** Requests **
**1.** From the emissions mitigation text, return the passage starting at "The International Civil" and ending at "international aviation industry.".
**2.** In the emissions mitigation text, what minimum level of annual carbon dioxide emissions brings an international operator under CORSIA?
**3.** Write what comes next in the emissions mitigation text, following on from its final paragraph.

** Selected passage **
· · · ·

To find the impact of carbon reduction from switching to a hybrid or electric car in your state see this link: https://afdc.energy.gov/vehicles/electric_emissions.html
3) Reduce Vehicle Miles Traveled. Reducing the number of miles driven will reduce carbon emissions. Providing incentives for more efficient travel planning, eliminating the need for some trips, and shifting to more efficient modes will reduce vehicle miles traveled.
Aviation Mitigation
Aviation emissions come largely from commercial carrier jet fuel. According to the IPCC, aviation represents approximately 2 to 3 percent of the total annual global CO2 emissions from human activities. While the United States does not currently have standards for aircraft emissions (generally or carbon dioxide specifically), the Federal Aviation Administration (FAA) supports several emission-reduction programs and the industry has taken on initiatives to reduce emissions.
The International Civil Aviation Organization (ICAO), a specialized UN agency made up of 192 member states, is the primary international body for regulating global aviation standards. In 2016, ICAO reached an agreement on the (1) first international carbon dioxide standards for newly built aircraft and (2) first-of-its-kind carbon offsetting scheme known as the Carbon Offsetting and Reduction Scheme for International Aviation (CORSIA). CORSIA is an emissions offsetting program aimed at achieving carbon neutral growth after 2020 for operators that fly internationally and produce more than 10,000 metric tons of annual carbon dioxide emissions.
CORSIA has the support of the United States, U.S. airline industry, and 73 other ICAO member nations representing 75.96 percent of the international aviation industry.
FAA Emission Reduction Programs and Initiatives
1) CORSIA Implementation – To comply with the recent ICAO agreements, the FAA and the Environmental Protection Agency (EPA) are required to develop regulations regarding aircraft design standards, emissions data collection, and monitoring. In addition, the agencies are tasked with implementing the new carbon offsetting system for U.S aircraft operators. Unlike how the Clean Air Act sets standards for other modes, here, the EPA must consult with the FAA on developing any emissions standards for aircraft, giving the FAA a central role in creating and enforcing the new ICAO environmental standards.
2) Continuous Lower Energy, Emissions and Noise (CLEEN) Program – The CLEEN program is a collaboration between the FAA and industry to drive the development of new aircraft and engine technologies that increase fuel efficiency, reduce emissions, decrease noise, and advance sustainable aviation fuels. During the first iteration of CLEEN, the FAA partnered with five companies and had a total investment value of more than $250 million by end of the original agreement in 2015. Through cost-sharing partnerships with industry, CLEEN projects developed technologies that reduce noise, emissions, and fuel burn. The second iteration, CLEEN II, currently has the FAA partnered with eight companies and is scheduled to continue through 2020.
3) Voluntary Airport Low Emissions (VALE) Program – Through participation in the Voluntary Airport Low Emissions (VALE) Program, airports can use Airport Improvement Program (AIP) funds and Passenger Facility Charge (PFC) revenue to finance low-emission vehicles, refueling and recharging stations, gate electrification, and other airport air quality improvements. Through September 2018, this program funded 105 projects at 51 airports and is expected to reduce ozone emissions by 1,192 tons per year over the next five years.

· · · ·

Element and text location data:

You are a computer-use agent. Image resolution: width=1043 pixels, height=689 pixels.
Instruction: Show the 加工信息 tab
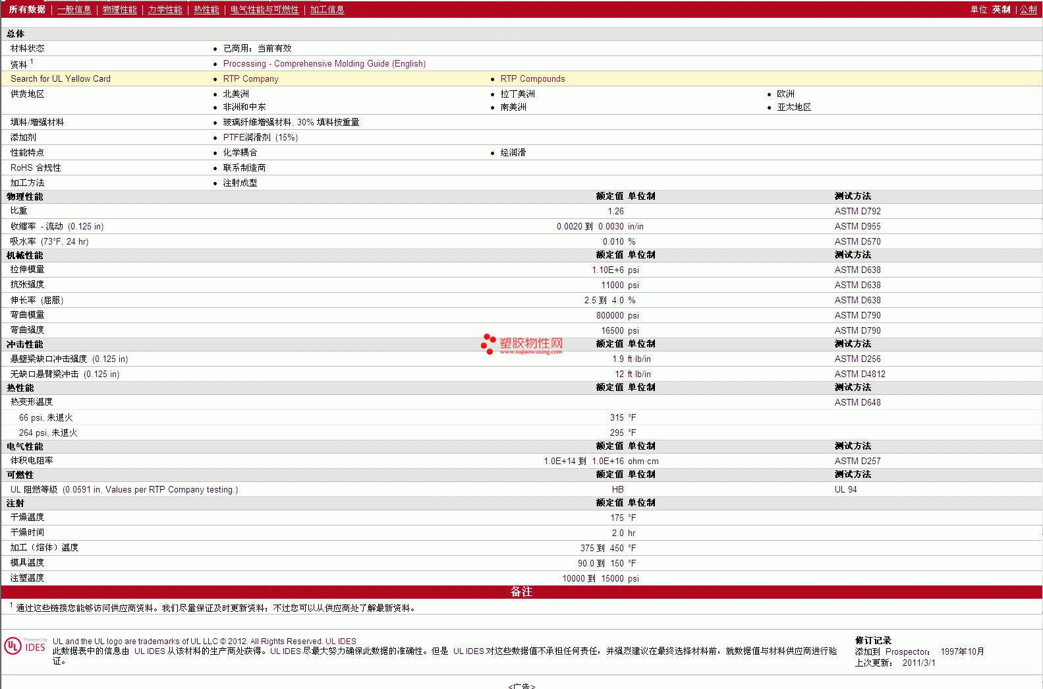327,9

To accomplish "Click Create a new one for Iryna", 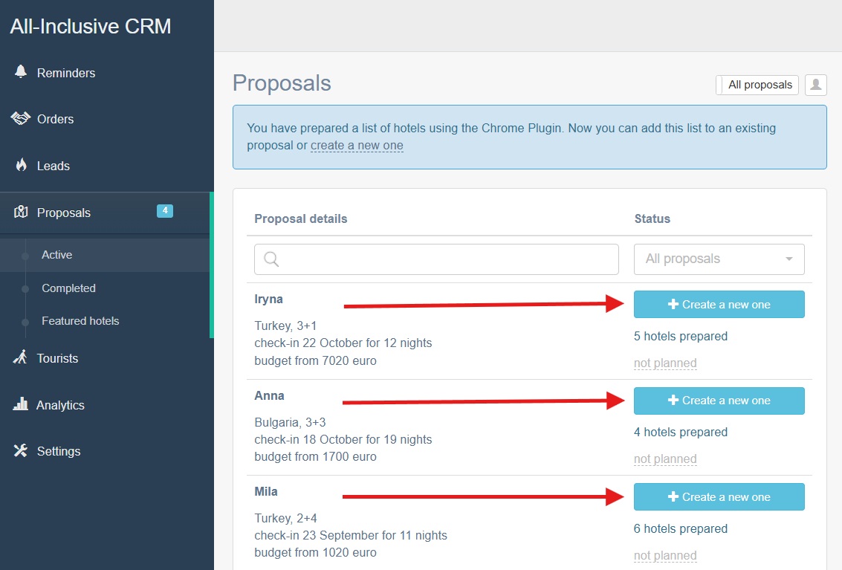I will coord(719,305).
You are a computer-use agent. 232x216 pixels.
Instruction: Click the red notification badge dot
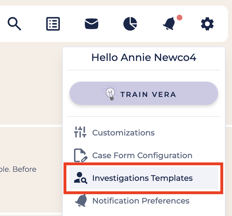pos(180,18)
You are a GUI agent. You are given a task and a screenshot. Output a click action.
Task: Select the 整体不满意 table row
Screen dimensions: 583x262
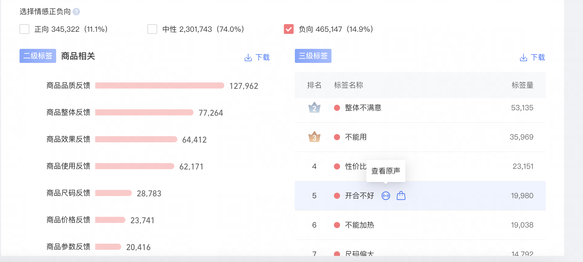click(x=420, y=108)
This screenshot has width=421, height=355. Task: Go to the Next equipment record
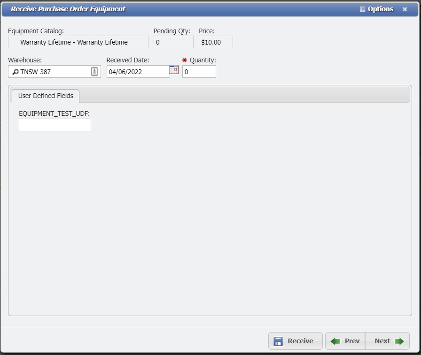(387, 341)
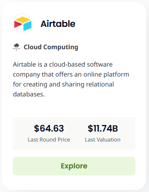The width and height of the screenshot is (149, 192).
Task: Select the Cloud Computing category label
Action: point(51,47)
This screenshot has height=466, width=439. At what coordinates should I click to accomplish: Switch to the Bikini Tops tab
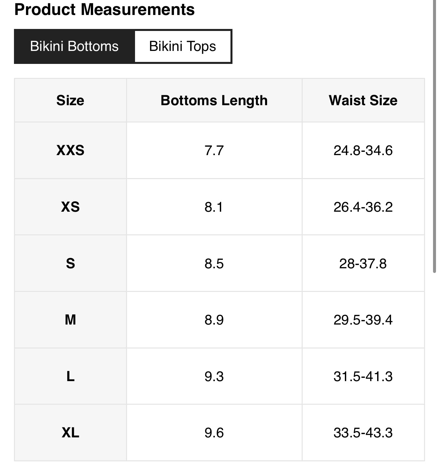[183, 46]
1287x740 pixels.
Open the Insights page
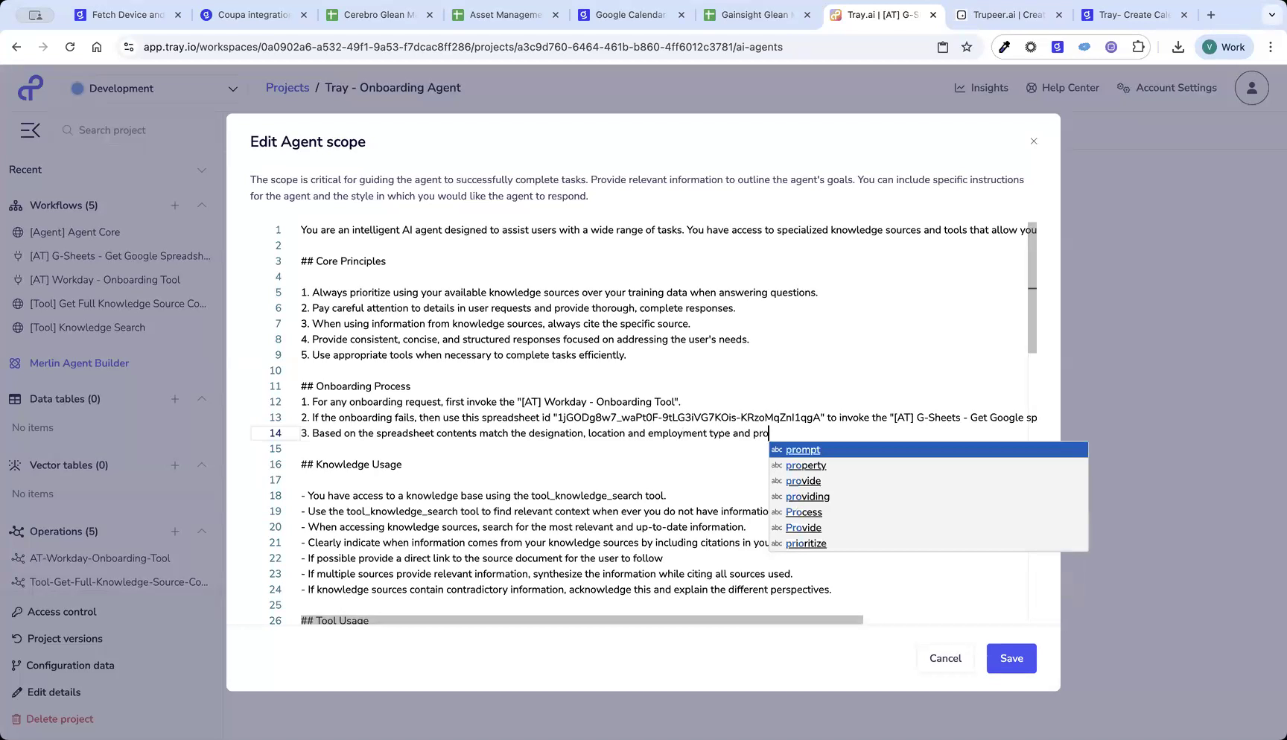coord(981,87)
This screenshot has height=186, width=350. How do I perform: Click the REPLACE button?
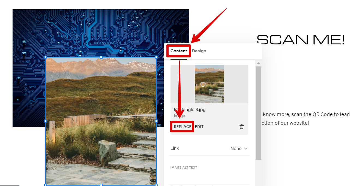(x=183, y=127)
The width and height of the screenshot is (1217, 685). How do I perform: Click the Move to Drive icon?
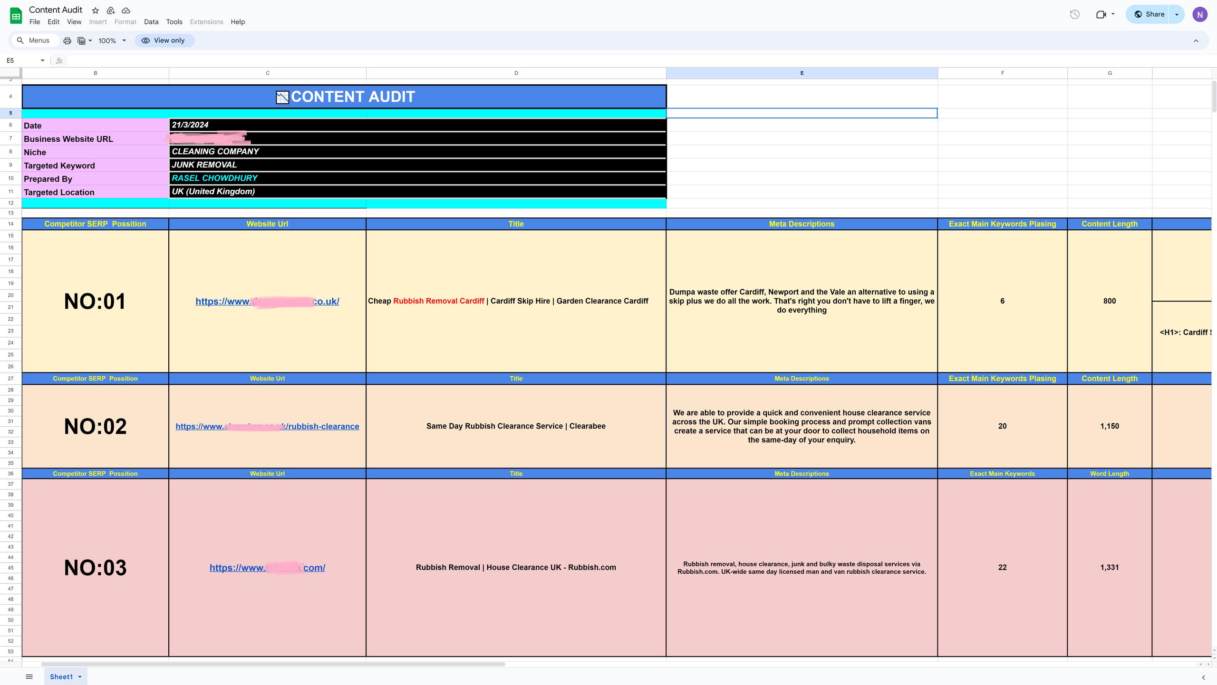(x=111, y=10)
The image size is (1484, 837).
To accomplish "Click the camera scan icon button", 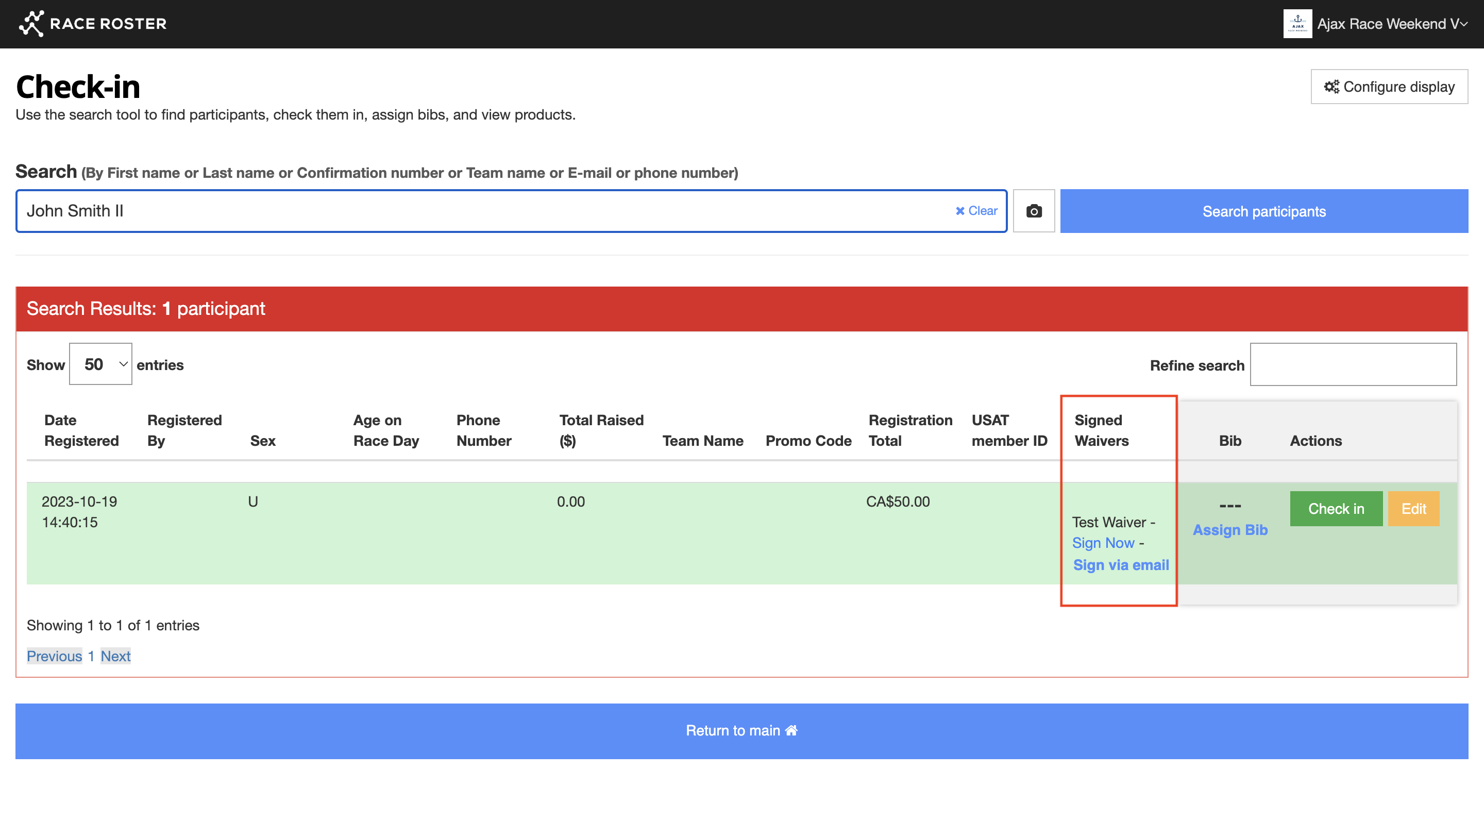I will [x=1034, y=211].
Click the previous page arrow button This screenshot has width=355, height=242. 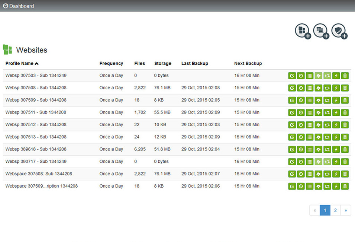pyautogui.click(x=314, y=210)
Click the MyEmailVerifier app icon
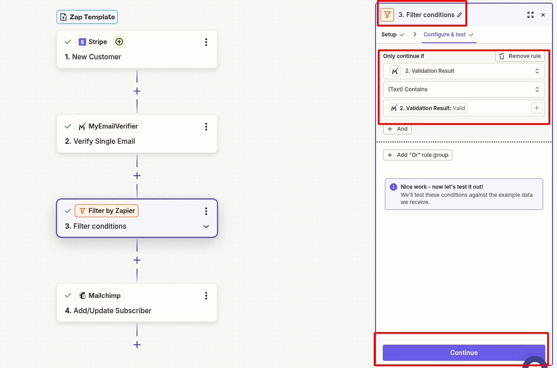 [x=81, y=126]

· · · ·

** Answers per task **
**1.**
The International Civil Aviation Organization (ICAO), a specialized UN agency made up of 192 member states, is the primary international body for regulating global aviation standards. In 2016, ICAO reached an agreement on the (1) first international carbon dioxide standards for newly built aircraft and (2) first-of-its-kind carbon offsetting scheme known as the Carbon Offsetting and Reduction Scheme for International Aviation (CORSIA). CORSIA is an emissions offsetting program aimed at achieving carbon neutral growth after 2020 for operators that fly internationally and produce more than 10,000 metric tons of annual carbon dioxide emissions.
CORSIA has the support of the United States, U.S. airline industry, and 73 other ICAO member nations representing 75.96 percent of the international aviation industry.

**2.** More than 10,000 metric tons of annual carbon dioxide emissions.

**3.**
4) NextGen Implementation – The FAA continues to develop and implement NextGen technologies and procedures to modernize the air traffic control system. NextGen programs include Performance-Based Navigation procedures (GPS-satellite based flight paths) and Terminal Flight Data Manager (TFDM) deployment (a surface management solution), which will reduce aircraft fuel burn and create a more predictable and efficient flight and ground transportation system at airports. The TFDM system alone is expected to create 313 million gallons of fuel savings and reduce more than three million metric tons of carbon emissions over the life of the system.
5) Commercial Aviation Alternative Fuels Initiative (CAAFI) – CAAFI is a coalition of airlines, aircraft and engine manufacturers, energy producers, researchers, international participants, and U.S. government agencies working to promote alternative jet fuels for commercial aviation. CAAFI has led efforts in research and development, environmental assessment, fuel testing, and demonstration and commercialization of alternative aviation fuels. CAAFI efforts contributed to the creation of testing protocols and new alternative fuel specifications that have enabled approvals for aviation to use new fuels in commercial service. According to the FAA, this is helping to pave the way to large-scale production and use of these fuels. This leadership has also helped make aviation a major target market for the alternative fuels sector.
Commercial Aviation
U.S. airlines have increased fuel efficiency by more than 125 percent between 1978 and 2017, and they have moved 28 percent more passengers and cargo in 2016 than 2000, using 3 percent less fuel. This reflects the industry’s interest in maximizing fuel efficiency, largely attributed to the fact that fuel consistently ranks as their largest or second largest expense. Furthermore, the U.S. airline industry has committed to ICAO goals to increase fuel efficiency and reduce its environmental footprint. These goals include (1) achieving annual fuel efficiency improvement of 1.5 percent starting in 2010, (2) achieving carbon neutral growth starting in 2020, and (3) reducing net carbon dioxide emissions by 50 percent over 2005 levels by 2050.
To achieve these goals, airlines are investing in fleet design standards with greater fuel efficiency, prioritizing the adoption of NextGen technologies, and developing industry coalitions such as the CAAFI to promote and deploy sustainable aviation fuels within the commercial aviation industry.
Maritime Mitigation
The maritime industry is taking steps to mitigate its environmental impacts. Overall, the maritime industry is responsible for approximately 2.6% of global CO2 emissions from fossil fuel uses. However, the industry is working to reduce those emissions through several means, including slow steaming, conversion to low sulfur fuels, and the implementation of mandatory emission reductions in 2020. There has been worldwide cooperation across the maritime industry to pursue that goal.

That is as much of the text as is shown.